Читаем Русский язык на грани нервного срыва полностью

Однако в самом начале, уже оторвавшись от антиутопии, слово новояз использовалось значительно более узко – по отношению к так называемому “советскому” языку, который был, с одной стороны, образцом для новояза, а с другой – реальным примером существования идеального языка. Для Оруэлла Советский Союз и Германия Третьего рейха, а также русский и немецкий языки того периода были своего рода натурой, с которой он списывал и государство в целом, и конкретно – новояз. И именно к немецкому языку Третьего рейха (о котором мы знаем по книге Виктора Клемперера “LTI”) и к “советскому” языку было естественно применить новое слово, название идеального тоталитарного языка. И вот тут-то возникает неожиданная проблема. Автор романа придумал убедительнейший язык для своей антиутопии, причем он был настолько важен для него, что Оруэлл написал специальное приложение о нем, назвав его “Принципы новояза” (в переводе Голышева – “О новоязе”). Описание принципов и устройства новояза оказывается отдельным произведением искусства, очень убедительным, но…

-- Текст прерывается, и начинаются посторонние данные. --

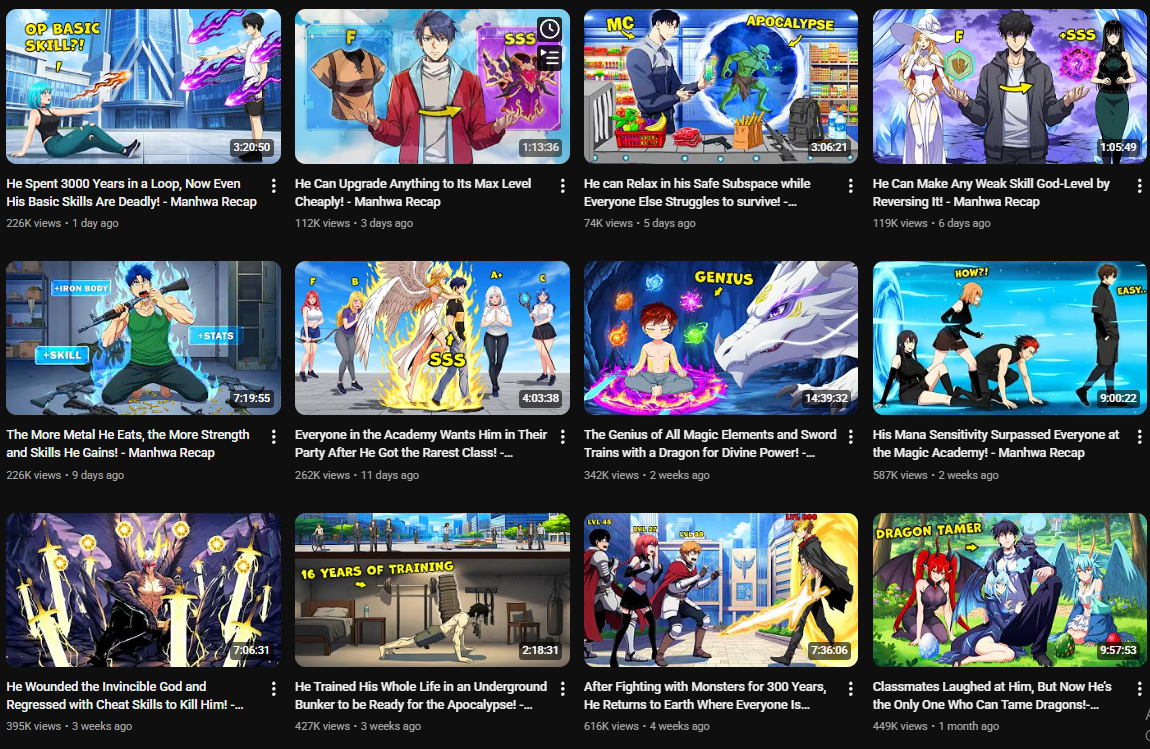Play the Genius dragon thumbnail video
1150x749 pixels.
click(720, 338)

Но, увы, не имеющим отношения к нашей советской реальности.

Чтобы показать это, выделю, вслед за Оруэллом, некоторые принципы:


Новояз находится в динамическом состоянии, но должен прийти в статическое. В 1984 году – времени действия романа – новояз не был окончательно сформирован и использовался эпизодически. Лишь к 2050 году было намечено вытеснение старояза новоязом.

Новояз должен был не только обеспечить правильное мировоззрение и мыслительную деятельность, но и сделать невозможными любые иные течения мысли. Это достигалось исключением из лексикона нежелательных слов и очищением оставшихся от неортодоксальных значений.

Помимо отмены неортодоксальных смыслов, сокращение словаря рассматривалось как самоцель, поскольку чем меньше выбор слов, тем меньше искушение задуматься.

Новояз имеет три словаря и общие грамматические правила. Словарь A содержит только слова, необходимые в повседневной жизни, и непригоден для литературных целей и философских рассуждений. Словарь B содержит специально сконструированные слова для политических нужд с очень абстрактным и неопределенным значением, но с ярко выраженной оценкой. В нем нет ни одного идеологически нейтрального слова. Словарь C является вспомогательным и состоит исключительно из научных и технических терминов. Грамматика новояза абсолютно регулярна. Любое слово в языке могло породить гнездо, и в принципе это относилось даже к самым отвлеченным, как, например, если: еслить, есленно и т. д. Для любого слова могло быть построено отрицание: например, нелицо и недонос.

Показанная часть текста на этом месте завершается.